TEXT SECTION:
▼▼▼

It's like, wow, I really don't think the stock's going to go to here. So that's when you can like, you know, sell a spread. I would say starting off, I would absolutely trade stocks first because the way I look at options, I, and I don't really look at a lot of the Greeks, you know, there's the, all the gamma and all that kind of stuff. And, and I understand it and I get it, but I was trained directionally. So I trade them directionally. So, you know, if I'm looking,
if I think something's going to go up, I'm going to do an option strategy that would benefit from the stock going up versus, you know, looking at all the, all the Greeks and trying to, you know, establish some type of trade that would, you know, okay, if gamma expands here, I'm going to make some money. All that stuff is good and I'm not, I'm not knocking it because I know traders who study, they, they religiously do that and they, and they make a good living doing it. It's just that my background was directional. So I utilize options as a way to enhance directional movement in the stock. Could you have had the same performance trading, Google trade, the Google trade that you did with just purely trading stocks, could, do you think you would have had similar a similar performance outcome or different? Okay, so it's a good question.
I would have caught the same trade and I would have made maybe a hundred thousand dollars. So that, that would be the difference just because of the leverage. So, so Google's a two, a $2,000 stock, right? So let's say I buy, you know, whatever a thousand shares. Okay. A thousand shares. That's a two point, that's a $2 million position.
And the stock goes from 2000 to 2000, 250. And so I make $250,000. So the only, so, so it's the same move. It's just that with options, you're just able to get more bang for your buck. So I could trade, you know, so where, as I was trading say, so instead of trading the equivalent of a thousand shares of Google, you know, with the options, I was trading the equivalent of like 20,000 shares of Google.

▲▲▲

INFORMATION SHOWN:
▼▼▼

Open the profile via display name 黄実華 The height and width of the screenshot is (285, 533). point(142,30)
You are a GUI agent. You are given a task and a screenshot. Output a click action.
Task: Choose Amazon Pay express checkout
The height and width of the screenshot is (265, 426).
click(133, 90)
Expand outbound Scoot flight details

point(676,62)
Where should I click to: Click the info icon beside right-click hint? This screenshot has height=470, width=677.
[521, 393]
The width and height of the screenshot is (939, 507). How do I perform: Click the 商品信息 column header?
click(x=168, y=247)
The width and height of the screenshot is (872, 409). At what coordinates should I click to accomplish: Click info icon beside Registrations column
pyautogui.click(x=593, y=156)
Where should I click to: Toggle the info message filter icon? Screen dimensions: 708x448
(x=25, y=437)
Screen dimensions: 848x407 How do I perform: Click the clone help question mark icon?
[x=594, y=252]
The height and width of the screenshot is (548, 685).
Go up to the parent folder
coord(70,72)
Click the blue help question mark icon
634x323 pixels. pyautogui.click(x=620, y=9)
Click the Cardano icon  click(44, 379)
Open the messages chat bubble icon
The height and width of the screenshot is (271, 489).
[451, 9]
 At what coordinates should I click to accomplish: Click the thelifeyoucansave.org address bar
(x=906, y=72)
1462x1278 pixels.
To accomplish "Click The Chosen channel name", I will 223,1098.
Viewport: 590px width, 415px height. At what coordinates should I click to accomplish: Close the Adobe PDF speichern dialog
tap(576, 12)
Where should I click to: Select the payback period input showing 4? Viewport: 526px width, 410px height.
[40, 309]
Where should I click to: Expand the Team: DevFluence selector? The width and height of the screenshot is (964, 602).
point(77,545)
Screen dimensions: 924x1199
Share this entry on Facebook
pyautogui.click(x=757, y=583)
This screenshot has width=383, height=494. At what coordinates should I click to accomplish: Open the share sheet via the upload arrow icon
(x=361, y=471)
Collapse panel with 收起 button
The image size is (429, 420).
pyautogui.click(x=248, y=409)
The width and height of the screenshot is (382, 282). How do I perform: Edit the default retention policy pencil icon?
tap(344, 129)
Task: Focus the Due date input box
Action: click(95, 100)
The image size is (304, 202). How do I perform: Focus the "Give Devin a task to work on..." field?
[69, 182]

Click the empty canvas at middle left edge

▲▲▲

SHORT EXERCISE:
Output the part of the options trading transcript word for word, starting with "I would have caught" and going on through "shares of Google.".

TASK RESPONSE:
I would have caught the same trade and I would have made maybe a hundred thousand dollars. So that, that would be the difference just because of the leverage. So, so Google's a two, a $2,000 stock, right? So let's say I buy, you know, whatever a thousand shares. Okay. A thousand shares. That's a two point, that's a $2 million position.
And the stock goes from 2000 to 2000, 250. And so I make $250,000. So the only, so, so it's the same move. It's just that with options, you're just able to get more bang for your buck. So I could trade, you know, so where, as I was trading say, so instead of trading the equivalent of a thousand shares of Google, you know, with the options, I was trading the equivalent of like 20,000 shares of Google.